LaLiga a annoncé un accord avec le fonds d’investissement international CVC, qui s’accompagne d’une contribution économique de 2.700 millions d’euros à la compétition espagnole, en retour de 10% de sa valeur, et les clubs auront 40 ans pour redonner avec un très peu d’intérêt. Parmi eux, comme il a confirmé le patronat, 90 % iront alloués aux clubs, alors que, comme il a informé le quotidien ACE, 15 % de ces 2.430 millions alloués directement au propre personnel des équipes.
Ainsi donc, le renouvellement et le retour de l’inscription de Lionel Messi par le FC Barcelone, ou les éventuelles signatures de Kylian Mbappé ou Erling Haaland par le Real Madrid, reçoivent un appui important grâce à l’accord dégagé par la Liga.
Les livraisons des quantités iront en fonction des revenus télévisuels des 42 clubs professionnels des sept dernières saisons. Cet accord a été approuvé à l’unanimité ce mercredi par la Commission déléguée de LaLiga. Plus tard, il s’agira d’une Assemblée Générale extraordinaire l’accompagnant pour donner la dernière étape le 12 août prochain à une opération qui s’attend à se cristalliser avant le début de la Liga.
Le contexte
Cette vente est centralisée dans les droits télévisuels, c’est-à-dire le cadre comparatif qui réglera la répartition de cette entrée supplémentaire, dépend de plusieurs années de multiples variables : 50% livre à parts égales, 25% par mérites sportifs et 25% restant par implantation sociale (abonos, taquillas…). Par conséquent, le FC Barcelone et le Real Madrid sont ceux qui recevront une plus grande quantité de ces 291,6 millions d’euros (15% du total), qui pourront investir dans les retouches du personnel.
Il sera renégocié un nouvel accord de télévision l’année prochaine et sera en vigueur par trois cours de plus, mais s’appuiera sur le précédent pour apporter contexte et quantités à l’opération. Toujours dans des chiffres approximatifs, le Barça touchera quelque 270 millions au total par l’accord avec le CVC et pourra allouer au staff près de 40 millions d’euros, à l’instar du Real Madrid (260 au total), tandis que l’Athletic de Madrid pouvoir élever sa limite à quelque 30 millions en collectant avec cette signature quelque 200 millions.
Les totaux de l’accord devront être distribués de la forme suivante : 70% doit aller alloué pour les investissements et les infrastructures (comme le cas des stades), 15% pour refinancer la dette et les pertes par le COVID et est le reste 15% celui qui doit aller alloué pour augmenter les limites salariales du personnel.
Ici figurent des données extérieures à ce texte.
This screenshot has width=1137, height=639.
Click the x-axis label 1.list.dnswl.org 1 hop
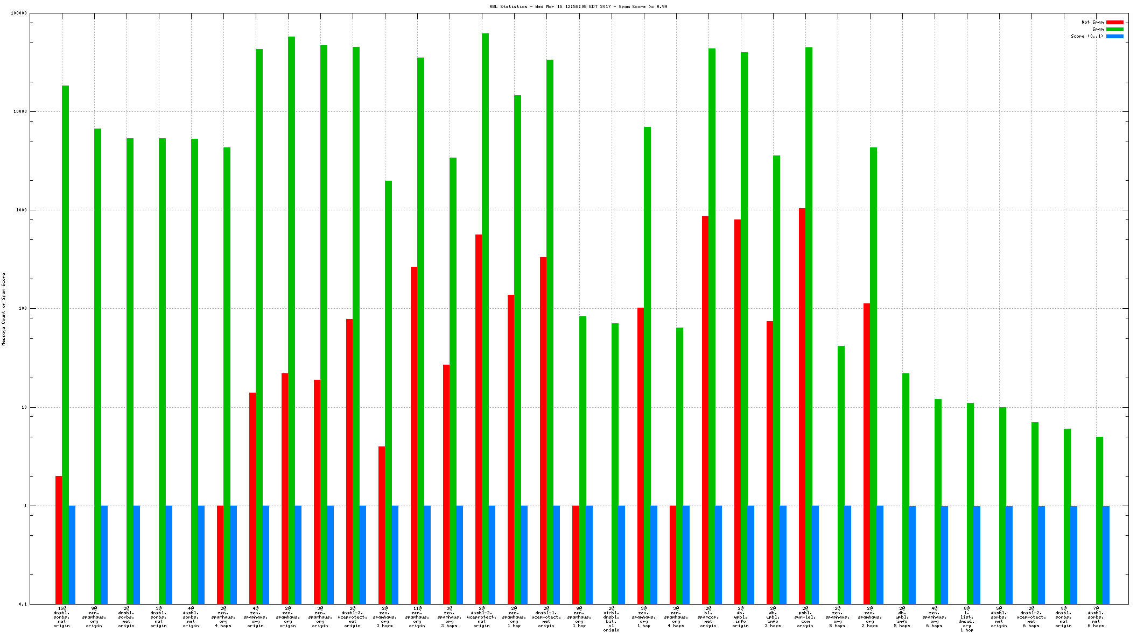coord(967,619)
Messi, Mbappé et Haaland, sur scène
Cet accord sauve une relation directe avec le « cas Messi » et la potentielle signature de Mbappé. Le barça avait besoin de lui confier de gros accords (Umtiti, Pjanic ou encore Griezmann) pour accueillir non seulement le renouvellement de Leo, mais aussi l’inscription des nouveaux arrivés (Depay, Eric García et Agüero). En effet, le propre club barcelonais a reconnu une dette à court terme de 730 millions d’euros.
De son côté, le Real Madrid a mis en place un plan de réduction salarial pour pallier les effets de la pandémie et la forte dépense que suppose s’attaquer à un travail comme celui du nouveau Bernabéu, chiffré à 570 millions d’euros. Ce dossier peut aider le groupe blanc dans son envie de faire avec Kylian Mbappé et Erling Haaland.